Lie Number Three: Health Reform Has Made Medicare More Solvent.
Remember, all the health reform act does is pay doctors and hospitals
less money. On paper this makes the Medicare trust fund appear to last
longer because its expected expenses go down. But if you think this is a
legitimate way to make Medicare more solvent, why not be even more
aggressive? We could wipe out Medicare's $43 trillion unfunded liability
entirely if we reduce doctor and hospital fees all the way to zero!
The problem is: seniors would not be able to find a doctor who would see them or a hospital that would admit them.
Lie Number Four: ObamaCare Is Fully Paid For.
The White House claims that ObamaCare makes a small profit — that is, that it actually reduces the deficit.
Yet last Sunday on ABC's This Week, Cokie Roberts baldly asserted
that the (ObamaCare) cuts in Medicare spending will never happen. In
fact she asserted this with such an air of inside-the-Beltway authority
that none of the other talking heads on the program dared to challenge
her. She may be right.
We've already been through this exercise with a piece of Republican
legislation — the 1996 budget act. The Republicans decided to balance
the budget, in part, by slowing in the growth of Medicare doctors' fees.

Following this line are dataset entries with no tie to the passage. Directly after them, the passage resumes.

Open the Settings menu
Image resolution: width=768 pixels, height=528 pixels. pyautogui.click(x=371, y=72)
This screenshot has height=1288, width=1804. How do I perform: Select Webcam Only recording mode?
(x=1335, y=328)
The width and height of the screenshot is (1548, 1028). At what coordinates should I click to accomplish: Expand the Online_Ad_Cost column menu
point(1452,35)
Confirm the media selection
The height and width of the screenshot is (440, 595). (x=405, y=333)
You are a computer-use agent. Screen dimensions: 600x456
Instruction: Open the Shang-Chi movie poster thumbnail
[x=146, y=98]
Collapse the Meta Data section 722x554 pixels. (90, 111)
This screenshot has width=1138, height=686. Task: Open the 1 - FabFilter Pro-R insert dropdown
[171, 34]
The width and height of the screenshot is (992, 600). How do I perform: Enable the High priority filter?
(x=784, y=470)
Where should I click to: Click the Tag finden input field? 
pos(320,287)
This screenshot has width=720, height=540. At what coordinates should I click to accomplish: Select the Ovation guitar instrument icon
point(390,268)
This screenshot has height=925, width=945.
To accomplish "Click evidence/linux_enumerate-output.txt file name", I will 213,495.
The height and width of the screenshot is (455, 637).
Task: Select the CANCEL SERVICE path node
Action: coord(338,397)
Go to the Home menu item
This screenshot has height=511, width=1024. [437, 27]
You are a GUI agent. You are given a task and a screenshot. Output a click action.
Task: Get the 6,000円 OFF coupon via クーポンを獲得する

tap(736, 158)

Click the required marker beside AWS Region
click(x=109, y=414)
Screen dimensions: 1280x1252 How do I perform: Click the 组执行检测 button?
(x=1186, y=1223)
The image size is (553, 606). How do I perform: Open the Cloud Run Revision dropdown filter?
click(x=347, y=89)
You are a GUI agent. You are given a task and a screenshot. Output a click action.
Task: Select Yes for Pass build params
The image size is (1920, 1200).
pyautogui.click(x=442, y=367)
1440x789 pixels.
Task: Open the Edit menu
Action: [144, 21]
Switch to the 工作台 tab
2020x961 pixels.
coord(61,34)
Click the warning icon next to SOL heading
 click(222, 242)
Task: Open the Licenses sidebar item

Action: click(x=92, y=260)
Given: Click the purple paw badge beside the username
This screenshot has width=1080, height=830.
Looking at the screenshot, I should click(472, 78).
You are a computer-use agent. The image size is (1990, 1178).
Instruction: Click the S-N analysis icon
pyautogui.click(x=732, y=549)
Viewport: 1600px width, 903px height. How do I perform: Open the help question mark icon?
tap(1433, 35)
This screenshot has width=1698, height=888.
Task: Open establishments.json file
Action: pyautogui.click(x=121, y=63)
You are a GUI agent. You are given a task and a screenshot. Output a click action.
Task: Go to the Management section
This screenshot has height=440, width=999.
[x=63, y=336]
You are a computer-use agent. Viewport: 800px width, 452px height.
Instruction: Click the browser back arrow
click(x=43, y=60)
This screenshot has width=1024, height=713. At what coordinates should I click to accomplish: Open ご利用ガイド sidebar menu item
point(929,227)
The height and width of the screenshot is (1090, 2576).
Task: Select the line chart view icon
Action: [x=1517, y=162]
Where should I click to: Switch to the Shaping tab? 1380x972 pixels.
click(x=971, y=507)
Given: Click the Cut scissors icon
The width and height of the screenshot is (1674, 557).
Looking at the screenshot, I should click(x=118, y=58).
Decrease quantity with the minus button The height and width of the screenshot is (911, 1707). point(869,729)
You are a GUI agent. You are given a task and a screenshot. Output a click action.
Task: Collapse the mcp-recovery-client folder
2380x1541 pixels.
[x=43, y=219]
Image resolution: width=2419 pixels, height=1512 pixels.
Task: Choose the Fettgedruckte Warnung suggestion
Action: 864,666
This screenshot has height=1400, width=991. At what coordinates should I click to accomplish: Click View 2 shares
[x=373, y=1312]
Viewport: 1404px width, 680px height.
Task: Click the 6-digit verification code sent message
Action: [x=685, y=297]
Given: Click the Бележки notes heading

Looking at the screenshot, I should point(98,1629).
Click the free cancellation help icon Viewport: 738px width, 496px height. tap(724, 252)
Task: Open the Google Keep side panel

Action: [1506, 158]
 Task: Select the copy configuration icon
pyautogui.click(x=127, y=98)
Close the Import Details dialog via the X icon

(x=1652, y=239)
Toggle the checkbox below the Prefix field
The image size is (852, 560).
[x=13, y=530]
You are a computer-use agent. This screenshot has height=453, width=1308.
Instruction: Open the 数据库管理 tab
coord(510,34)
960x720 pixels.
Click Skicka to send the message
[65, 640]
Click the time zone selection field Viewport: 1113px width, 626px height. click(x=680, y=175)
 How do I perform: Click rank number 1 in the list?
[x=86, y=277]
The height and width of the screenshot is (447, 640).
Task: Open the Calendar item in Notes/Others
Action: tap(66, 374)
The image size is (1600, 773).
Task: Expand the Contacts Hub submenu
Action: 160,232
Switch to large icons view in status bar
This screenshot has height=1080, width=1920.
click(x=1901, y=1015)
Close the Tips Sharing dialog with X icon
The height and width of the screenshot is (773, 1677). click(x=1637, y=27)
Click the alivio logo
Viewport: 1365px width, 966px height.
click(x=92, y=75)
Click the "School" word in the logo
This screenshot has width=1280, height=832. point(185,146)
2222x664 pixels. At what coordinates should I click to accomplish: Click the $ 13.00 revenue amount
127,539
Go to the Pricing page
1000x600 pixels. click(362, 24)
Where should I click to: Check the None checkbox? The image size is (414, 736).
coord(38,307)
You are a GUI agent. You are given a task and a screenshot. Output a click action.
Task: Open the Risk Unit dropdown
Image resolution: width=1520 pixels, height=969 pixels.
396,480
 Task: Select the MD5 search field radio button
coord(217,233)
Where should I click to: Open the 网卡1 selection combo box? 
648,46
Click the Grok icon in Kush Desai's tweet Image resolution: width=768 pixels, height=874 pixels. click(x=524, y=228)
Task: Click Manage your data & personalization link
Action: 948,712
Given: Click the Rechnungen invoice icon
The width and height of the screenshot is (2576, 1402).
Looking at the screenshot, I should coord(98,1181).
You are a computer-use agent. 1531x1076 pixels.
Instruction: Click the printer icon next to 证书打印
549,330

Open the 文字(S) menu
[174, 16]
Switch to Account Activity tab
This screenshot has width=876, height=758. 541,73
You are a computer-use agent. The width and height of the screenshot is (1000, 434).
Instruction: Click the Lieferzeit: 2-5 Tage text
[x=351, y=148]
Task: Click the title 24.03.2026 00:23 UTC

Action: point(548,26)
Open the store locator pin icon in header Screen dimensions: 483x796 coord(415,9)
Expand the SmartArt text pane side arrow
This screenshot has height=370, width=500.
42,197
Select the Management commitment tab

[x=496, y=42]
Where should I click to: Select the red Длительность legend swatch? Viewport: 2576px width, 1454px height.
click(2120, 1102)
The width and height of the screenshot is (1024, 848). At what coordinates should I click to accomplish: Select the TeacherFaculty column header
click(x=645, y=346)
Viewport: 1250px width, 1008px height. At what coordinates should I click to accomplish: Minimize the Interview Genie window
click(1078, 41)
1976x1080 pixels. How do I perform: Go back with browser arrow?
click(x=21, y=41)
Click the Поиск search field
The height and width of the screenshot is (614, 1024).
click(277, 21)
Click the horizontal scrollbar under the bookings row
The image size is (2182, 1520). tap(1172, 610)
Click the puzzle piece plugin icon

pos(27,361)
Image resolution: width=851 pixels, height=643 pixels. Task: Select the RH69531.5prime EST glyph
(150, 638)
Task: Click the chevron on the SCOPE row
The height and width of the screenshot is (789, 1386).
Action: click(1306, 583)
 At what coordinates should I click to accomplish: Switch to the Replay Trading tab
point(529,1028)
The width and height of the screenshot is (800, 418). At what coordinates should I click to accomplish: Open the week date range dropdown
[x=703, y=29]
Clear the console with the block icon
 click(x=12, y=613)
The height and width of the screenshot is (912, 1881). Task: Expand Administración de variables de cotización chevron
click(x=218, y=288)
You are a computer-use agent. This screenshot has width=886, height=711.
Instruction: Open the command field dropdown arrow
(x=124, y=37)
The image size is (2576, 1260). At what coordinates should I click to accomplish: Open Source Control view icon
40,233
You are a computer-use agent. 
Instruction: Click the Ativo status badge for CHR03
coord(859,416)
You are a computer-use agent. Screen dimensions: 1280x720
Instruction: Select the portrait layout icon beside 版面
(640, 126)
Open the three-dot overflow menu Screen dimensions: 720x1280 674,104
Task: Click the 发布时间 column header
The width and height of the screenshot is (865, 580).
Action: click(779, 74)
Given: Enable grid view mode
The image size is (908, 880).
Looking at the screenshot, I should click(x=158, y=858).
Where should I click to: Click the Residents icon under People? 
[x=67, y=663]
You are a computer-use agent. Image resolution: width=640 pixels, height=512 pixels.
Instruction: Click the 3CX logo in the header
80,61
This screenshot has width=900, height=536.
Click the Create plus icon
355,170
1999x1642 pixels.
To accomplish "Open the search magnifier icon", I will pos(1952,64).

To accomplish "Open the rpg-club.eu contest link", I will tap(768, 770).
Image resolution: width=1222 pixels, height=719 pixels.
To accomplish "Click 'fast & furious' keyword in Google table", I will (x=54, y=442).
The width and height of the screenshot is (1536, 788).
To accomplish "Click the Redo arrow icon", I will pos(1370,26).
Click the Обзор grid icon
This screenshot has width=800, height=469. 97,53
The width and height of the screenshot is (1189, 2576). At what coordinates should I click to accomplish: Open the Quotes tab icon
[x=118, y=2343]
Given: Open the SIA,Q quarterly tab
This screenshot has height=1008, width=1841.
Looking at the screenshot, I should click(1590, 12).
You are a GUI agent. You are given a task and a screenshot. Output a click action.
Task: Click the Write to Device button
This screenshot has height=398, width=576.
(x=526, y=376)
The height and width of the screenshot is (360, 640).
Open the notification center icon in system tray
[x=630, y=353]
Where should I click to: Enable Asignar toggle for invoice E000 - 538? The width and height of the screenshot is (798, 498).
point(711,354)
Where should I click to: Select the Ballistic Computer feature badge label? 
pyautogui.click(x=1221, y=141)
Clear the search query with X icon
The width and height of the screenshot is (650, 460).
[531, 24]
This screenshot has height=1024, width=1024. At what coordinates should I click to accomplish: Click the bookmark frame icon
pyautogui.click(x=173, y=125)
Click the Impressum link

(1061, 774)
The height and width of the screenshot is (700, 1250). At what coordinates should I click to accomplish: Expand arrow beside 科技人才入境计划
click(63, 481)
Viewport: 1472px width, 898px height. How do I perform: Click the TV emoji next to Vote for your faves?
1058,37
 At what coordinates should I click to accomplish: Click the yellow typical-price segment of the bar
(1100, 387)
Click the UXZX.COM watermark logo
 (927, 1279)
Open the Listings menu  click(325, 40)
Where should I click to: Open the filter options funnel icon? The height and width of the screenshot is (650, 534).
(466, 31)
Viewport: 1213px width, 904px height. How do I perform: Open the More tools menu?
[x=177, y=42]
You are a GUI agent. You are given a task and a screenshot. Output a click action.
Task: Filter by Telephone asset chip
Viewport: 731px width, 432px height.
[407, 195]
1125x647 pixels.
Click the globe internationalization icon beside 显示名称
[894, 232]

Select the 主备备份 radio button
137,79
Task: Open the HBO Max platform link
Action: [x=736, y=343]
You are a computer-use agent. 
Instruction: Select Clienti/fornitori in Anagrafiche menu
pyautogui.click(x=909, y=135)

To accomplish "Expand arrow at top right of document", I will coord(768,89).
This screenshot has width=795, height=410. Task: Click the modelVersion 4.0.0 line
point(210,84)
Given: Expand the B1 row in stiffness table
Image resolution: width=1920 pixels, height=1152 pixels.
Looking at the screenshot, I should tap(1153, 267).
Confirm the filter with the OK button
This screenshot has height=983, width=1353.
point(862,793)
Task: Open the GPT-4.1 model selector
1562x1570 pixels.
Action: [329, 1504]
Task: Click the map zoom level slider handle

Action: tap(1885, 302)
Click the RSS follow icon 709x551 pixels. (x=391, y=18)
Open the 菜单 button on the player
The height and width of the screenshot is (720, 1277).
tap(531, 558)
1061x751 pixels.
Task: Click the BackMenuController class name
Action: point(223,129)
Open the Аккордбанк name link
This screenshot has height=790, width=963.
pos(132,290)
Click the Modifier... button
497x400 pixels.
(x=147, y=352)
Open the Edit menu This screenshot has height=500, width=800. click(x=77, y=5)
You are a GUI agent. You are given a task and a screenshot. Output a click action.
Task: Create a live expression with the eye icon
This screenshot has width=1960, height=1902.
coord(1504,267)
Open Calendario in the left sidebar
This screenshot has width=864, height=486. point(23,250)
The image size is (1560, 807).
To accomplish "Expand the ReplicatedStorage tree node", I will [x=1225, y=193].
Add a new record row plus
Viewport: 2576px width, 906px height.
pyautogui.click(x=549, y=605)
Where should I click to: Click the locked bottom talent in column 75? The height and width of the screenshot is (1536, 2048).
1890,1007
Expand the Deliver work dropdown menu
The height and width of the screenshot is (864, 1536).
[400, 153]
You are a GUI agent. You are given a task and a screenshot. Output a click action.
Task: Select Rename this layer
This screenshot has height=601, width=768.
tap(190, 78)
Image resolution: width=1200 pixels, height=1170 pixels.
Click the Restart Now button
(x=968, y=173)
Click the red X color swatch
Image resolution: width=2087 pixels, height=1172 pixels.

However, in the following years, Congress repeatedly
stepped in at the last minute
to delay the reductions.
The next point of reckoning will come in
January, 2013, when a 10-year "doctor fix" will require about
$271 billion.
Think about that for a moment. Republicans and Democrats together
have promised various constituencies almost $1 trillion in benefits — to
be paid for by taking $1 trillion away from Medicare providers over the
next 10 years. Yet, like Cokie Roberts, no one in Washington thinks
that Congress will stick to the bargain.
If it doesn't, that means that ObamaCare was never really paid for,
that it will create a new entitlement that will add hundreds of billions
of dollars to the deficit, and that nothing has happened to make
Medicare more solvent.
By the way, neither the Congressional Budget Office nor the Office of
the Medicare Actuaries thinks the cuts are sustainable. That's why both
agencies have put out
"alternative" projections of Medicare finances for future years — which is Washington's way of telling Congress, "We don't believe you."
Lie Number Five: Health Reform Is Going to Make Medicare More Efficient.
An alternative to cutting provider fees is to slow the growth of Medicare by making the whole system more cost effective.
The goal here really isn't a partisan issue. The Obama administration
has continued a number of the pilot programs and demonstration projects
started under the Bush administration. These are designed to find ways
of making Medicare less costly through pay-for-performance, coordinated
care, managed care, home-based care, electronic medical records, etc.
The Congressional Budget Office has looked at these efforts on
three separate occasions
and each time has concluded that they are not working or, in the few
cases where there are positive signs, the performance is lackluster.
In the absence of such efficiencies, the law basically mandates a reduction in provider fees.